Thursday, September 27, 2012

Screenwriting Tip of the Day - Sept 27th

 "Loglines: the necessary evil."

Loglines have always been, and will continue to be, the biggest pain in the rear for writers. How can you possibly take your story and squish it down to what would look like a 140-character tweet? What elements need to be covered? How can I test my logline?

Let's get right to it and address those questions!

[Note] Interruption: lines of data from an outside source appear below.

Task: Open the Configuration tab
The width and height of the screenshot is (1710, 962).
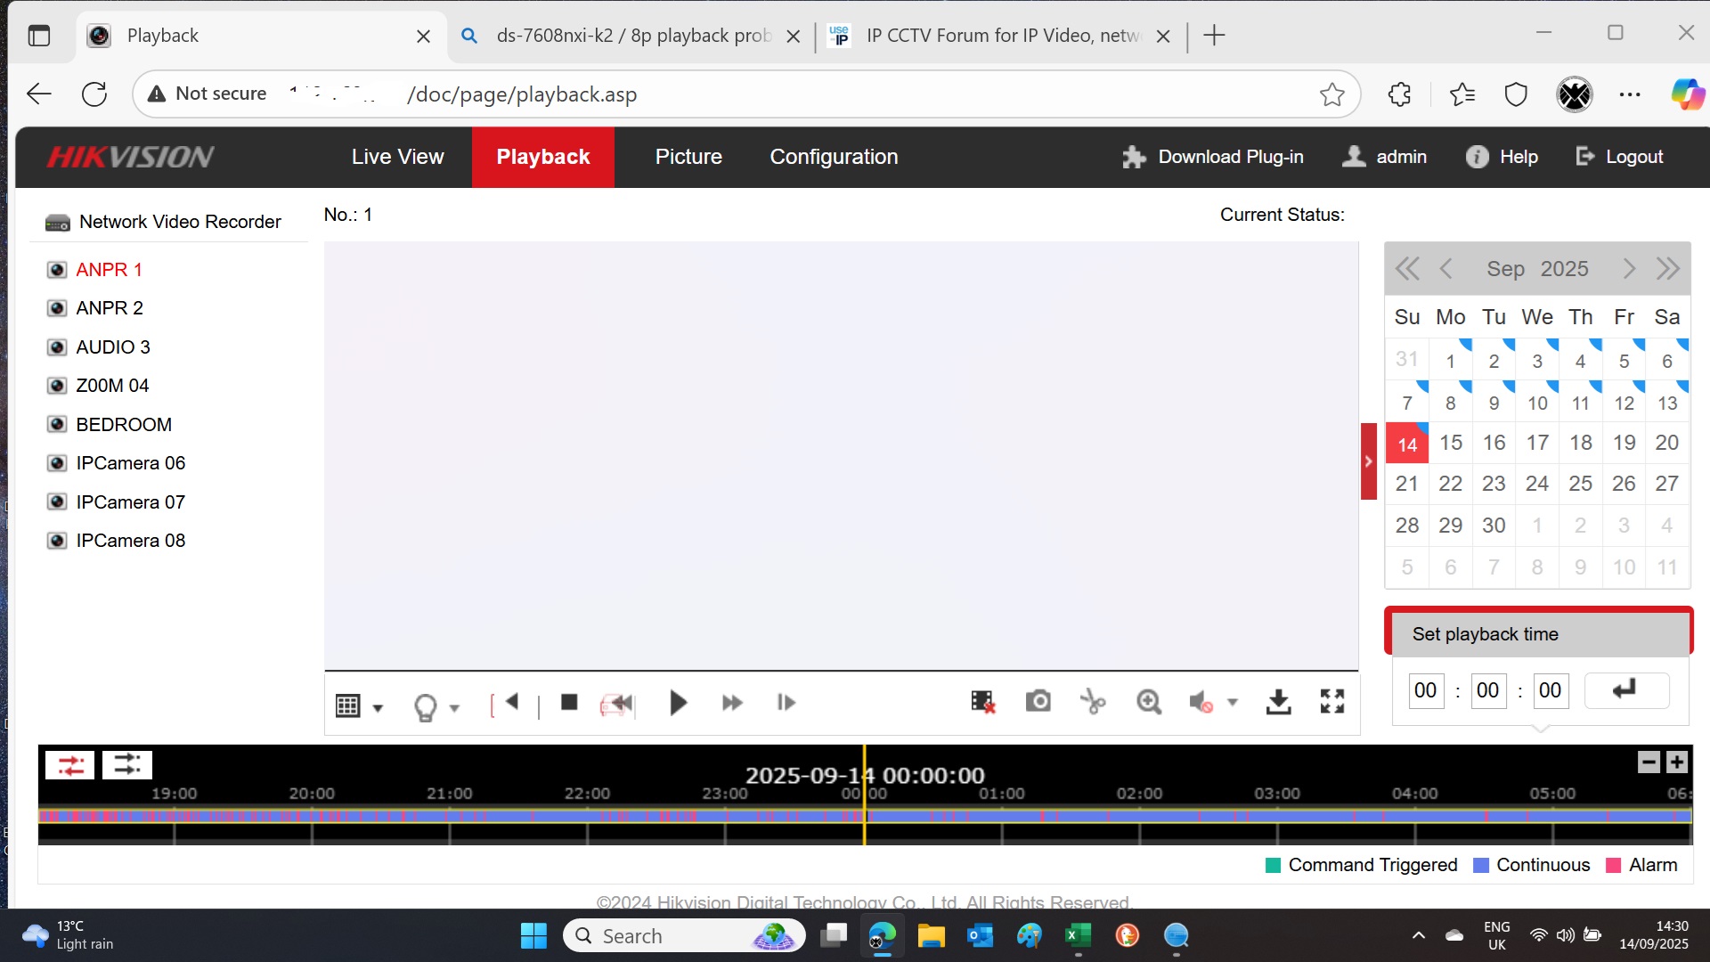Action: [834, 157]
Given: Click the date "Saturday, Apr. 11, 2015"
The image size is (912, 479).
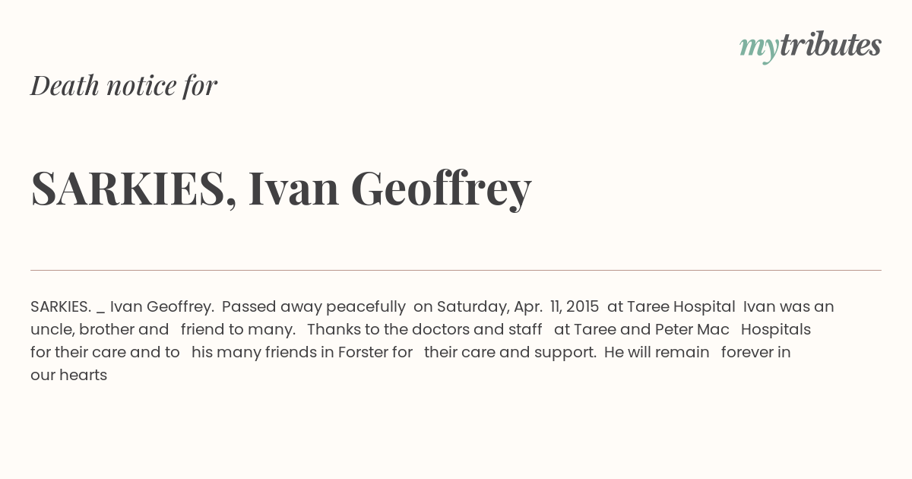Looking at the screenshot, I should coord(518,307).
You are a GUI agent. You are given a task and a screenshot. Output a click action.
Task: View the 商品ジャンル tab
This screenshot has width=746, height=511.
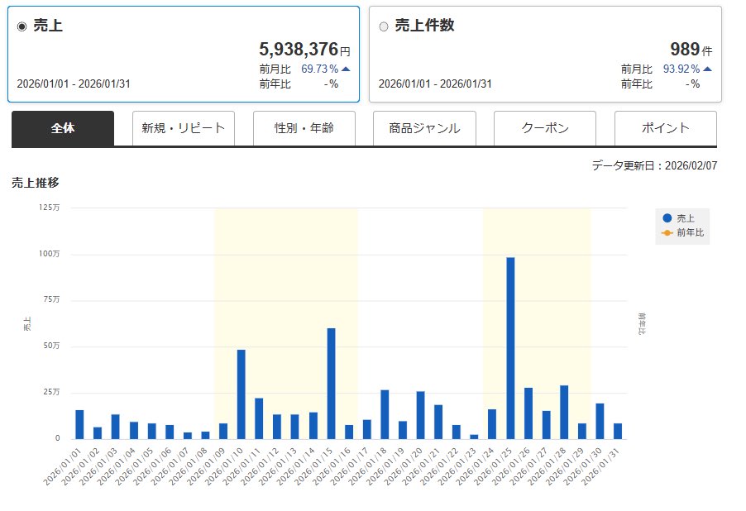[424, 128]
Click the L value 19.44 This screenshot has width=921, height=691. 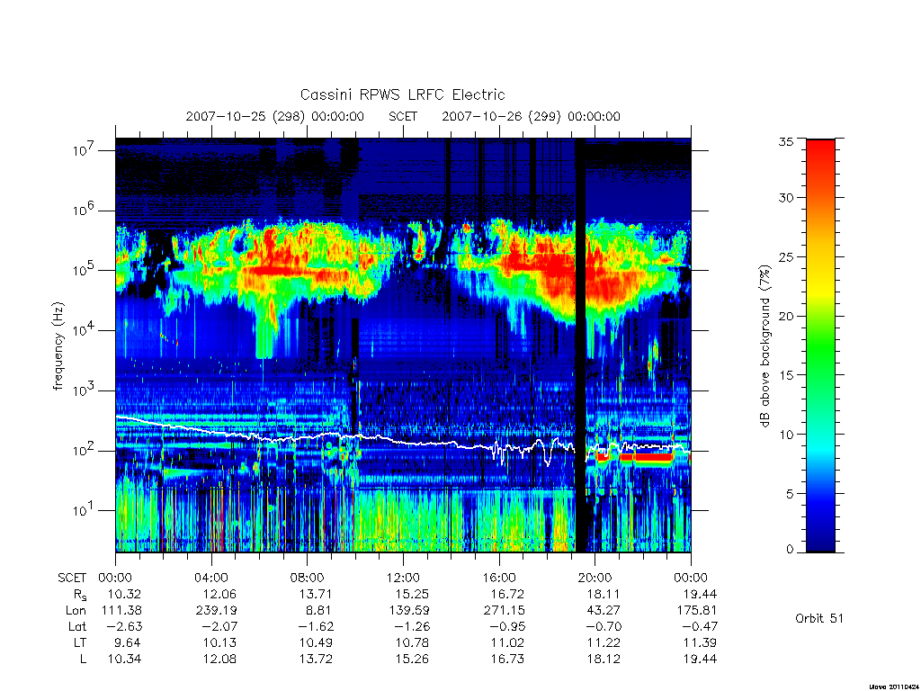(700, 659)
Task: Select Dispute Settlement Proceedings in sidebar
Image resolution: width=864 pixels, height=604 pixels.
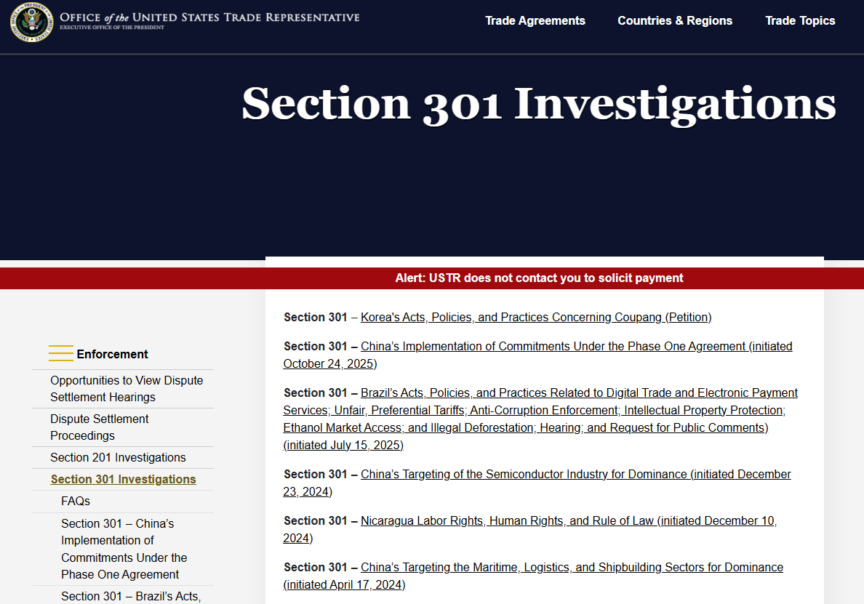Action: click(99, 427)
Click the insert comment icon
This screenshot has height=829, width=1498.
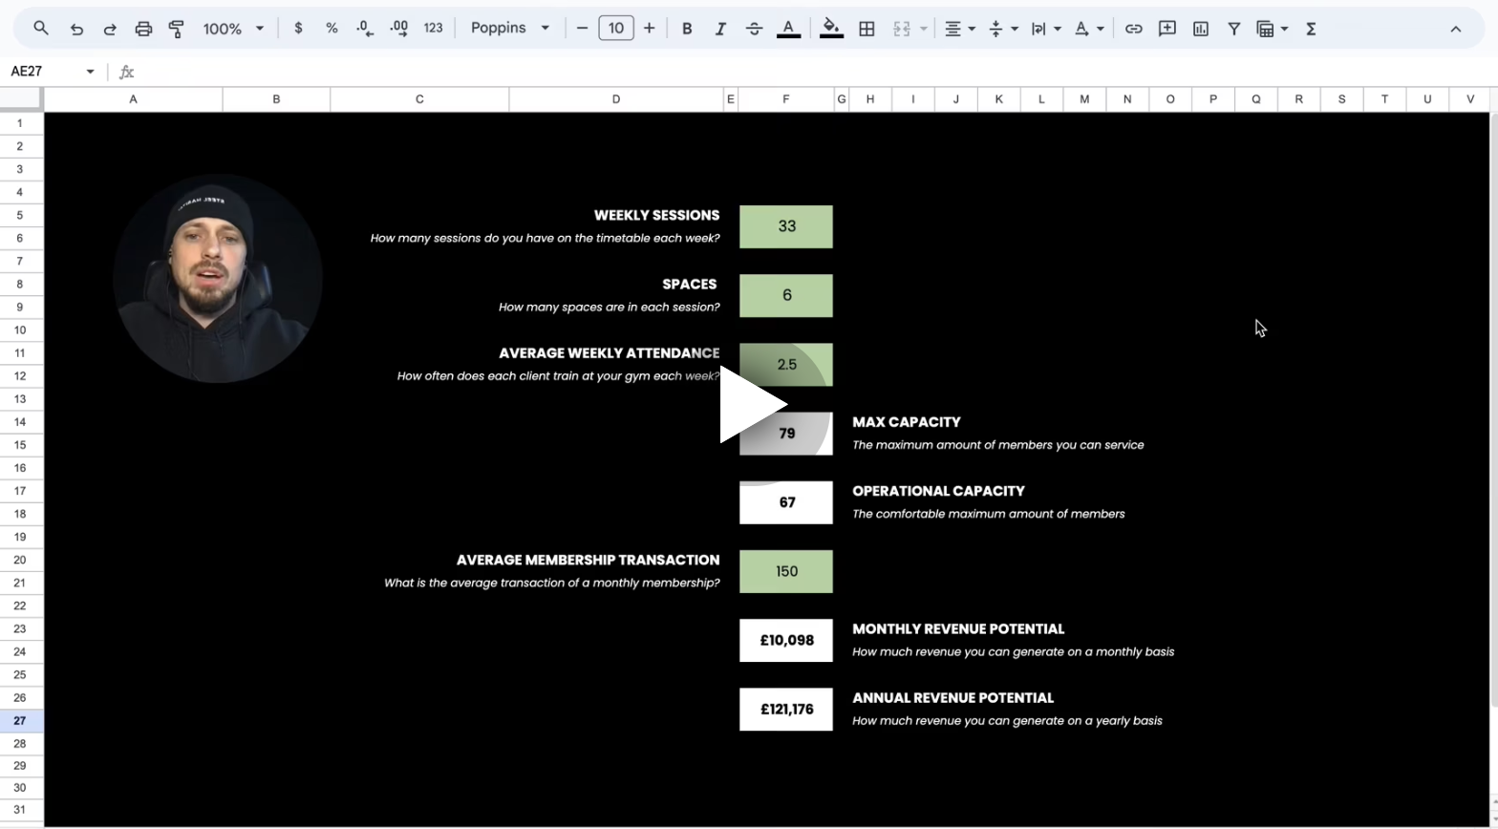coord(1166,29)
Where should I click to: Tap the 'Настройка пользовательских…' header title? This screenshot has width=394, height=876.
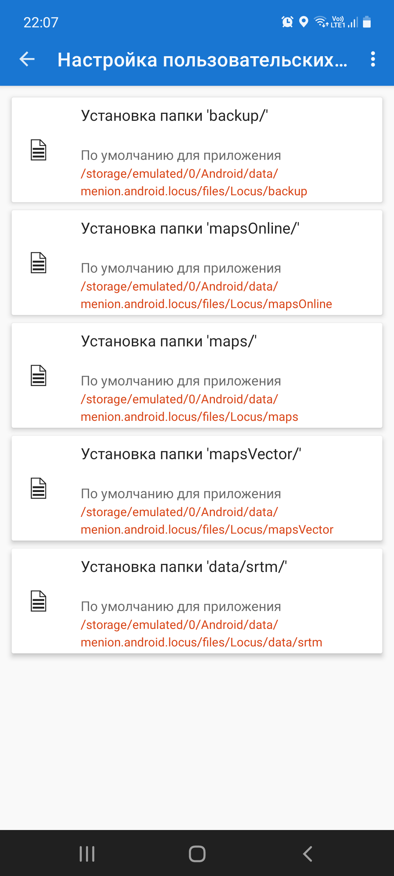202,60
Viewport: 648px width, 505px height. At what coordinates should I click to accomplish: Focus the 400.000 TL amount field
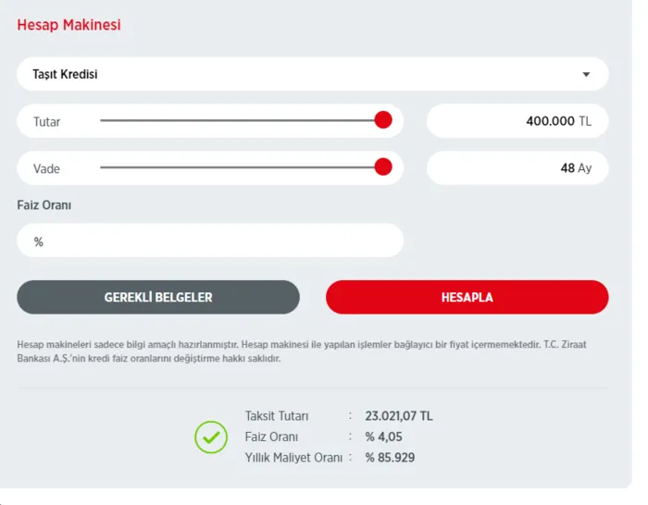coord(517,121)
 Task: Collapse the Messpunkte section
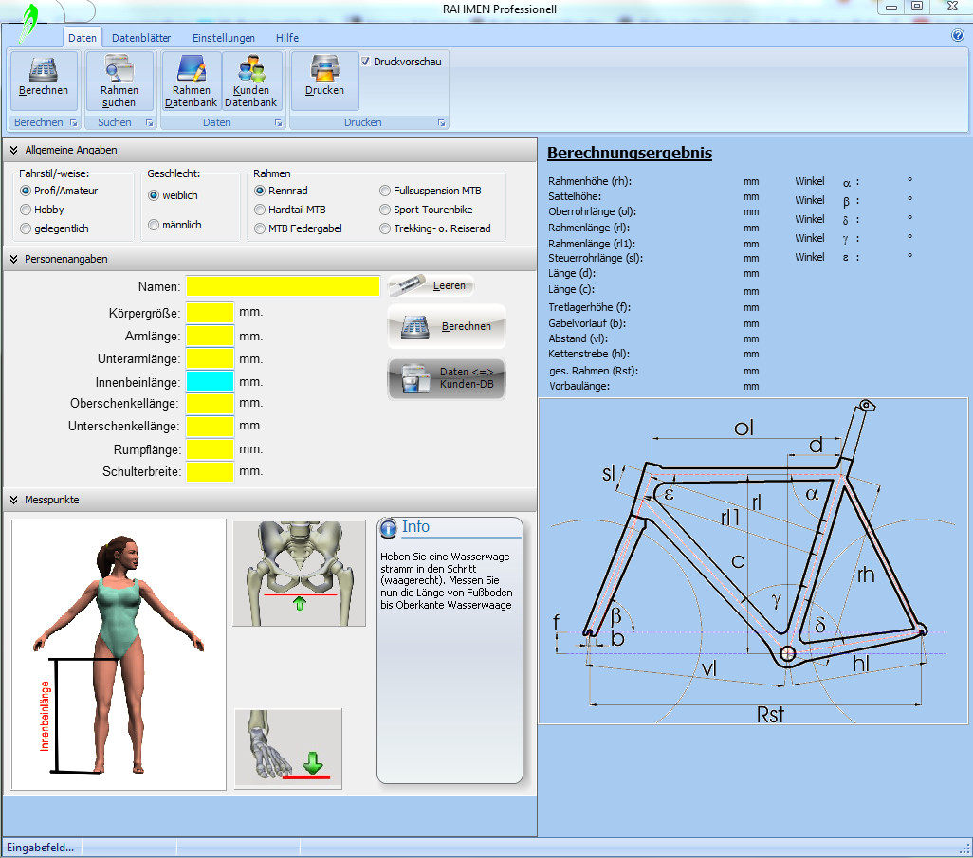pos(14,500)
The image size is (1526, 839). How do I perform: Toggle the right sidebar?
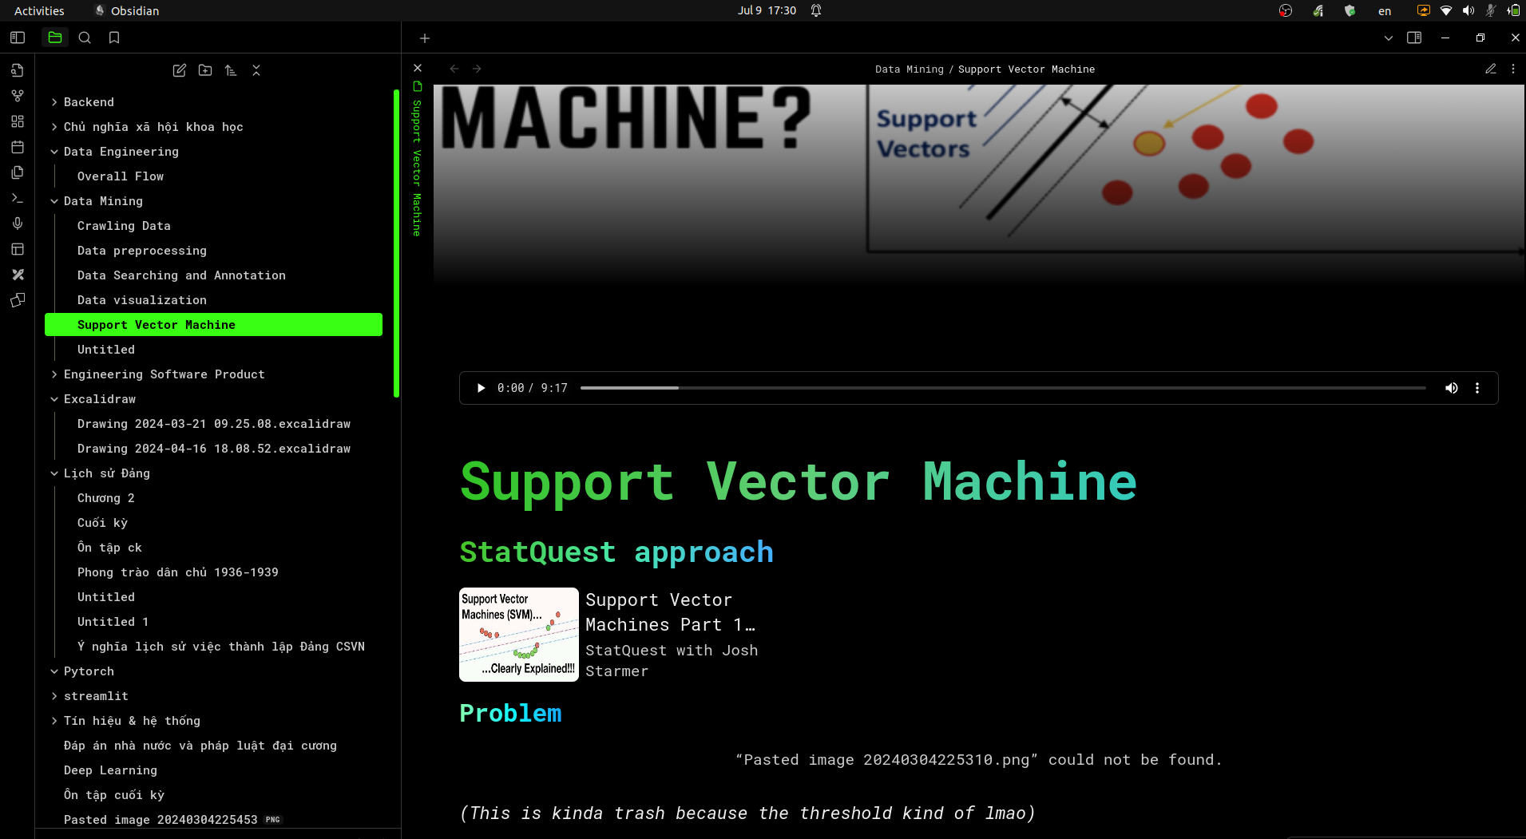[x=1414, y=38]
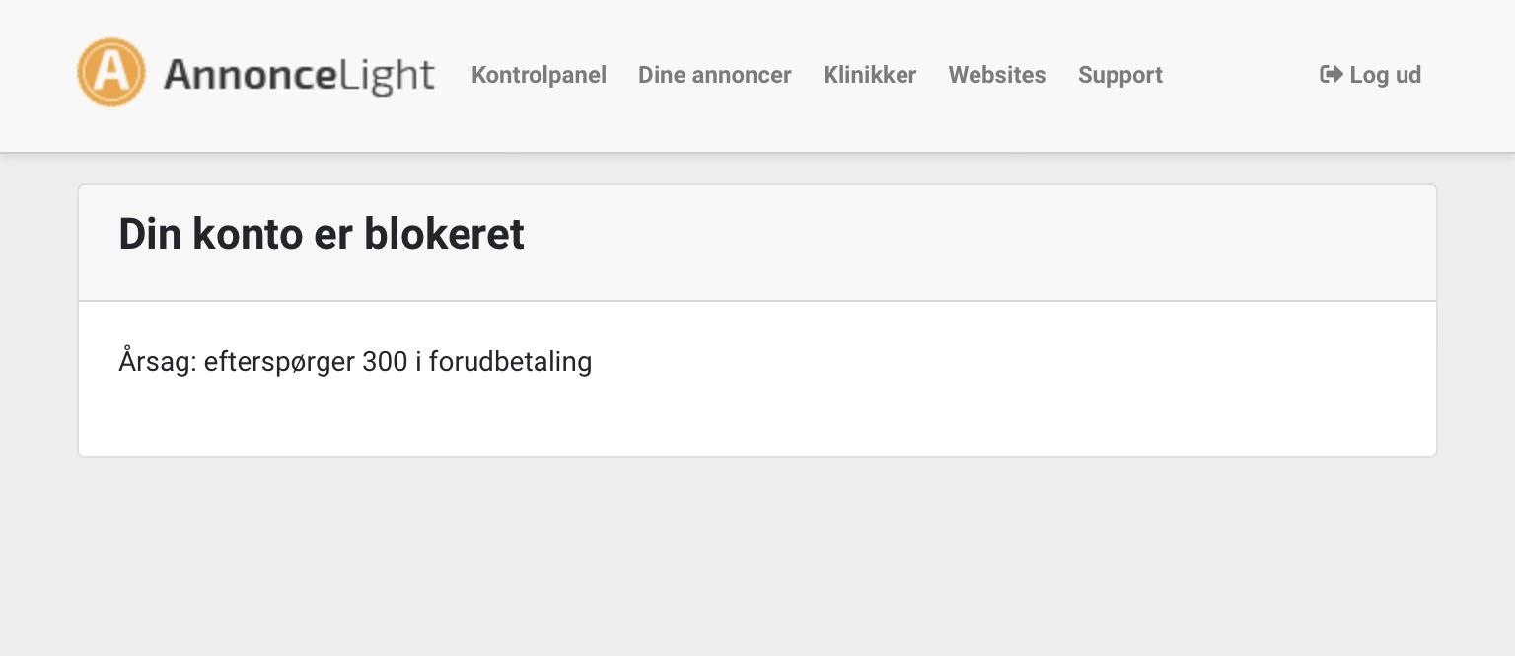Click the heading Din konto er blokeret
The image size is (1515, 656).
click(x=322, y=234)
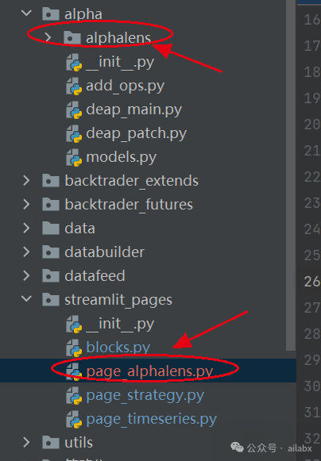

  • How long should my logline be?
    • There is no hard and fast rule here, BUT it should be no longer than a 10-second spoken line. Think about it this way: you're in an elevator with a studio exec. You make eye contact, and instead of introducing yourself, you throw out your pitch! <DING> The elevator opens, the exec steps out, but spins and says, "Interesting concept - here's my card." (Ok, maybe that's how I dream of it happening.) But you get the point: it's your story's pitch, so keep it down to one line only (certainly no more than two).
  • What elements need to be included?
    • Just have a look at this image - it covers the elements in a great visual.
    • But I would add another effective element: time. How long does your protagonist have before his world comes to an end and he fails his mission?

  • How can I test my logline?
    • There are a few ways to do this and it's highly recommended you use all sources as an opportunity to test across different perspectives.
      • Screenwriters Anonymous - yes, this site! Email your logline using the link and receive feedback within 24 hours (typically within an hour).
      • Logline It - great site! Post your logline and other members will provide comments.
      • Starbucks - this applies to any public environment, but I figured we're writers - we live at Starbucks. When you're standing in line or hanging out, just tap a stranger on the shoulder and ask them for a minute of their time. If they look at you strange and turn away, then don't insist - you may end up locked up in county jail. If they're game, then pitch your logline! That's a great way to get instant, honest feedback.

One last piece of advice: before you start typing your script, before you start shaping your outline, before you start drafting character profiles ... WRITE YOUR LOGLINE FIRST! You'll find it helps to focus your storyline instead of shaping your logline to fit your story AFTER you've written it. Do it before and it will help with all proceeding steps ... do it after and you'll be in for the fight of your life.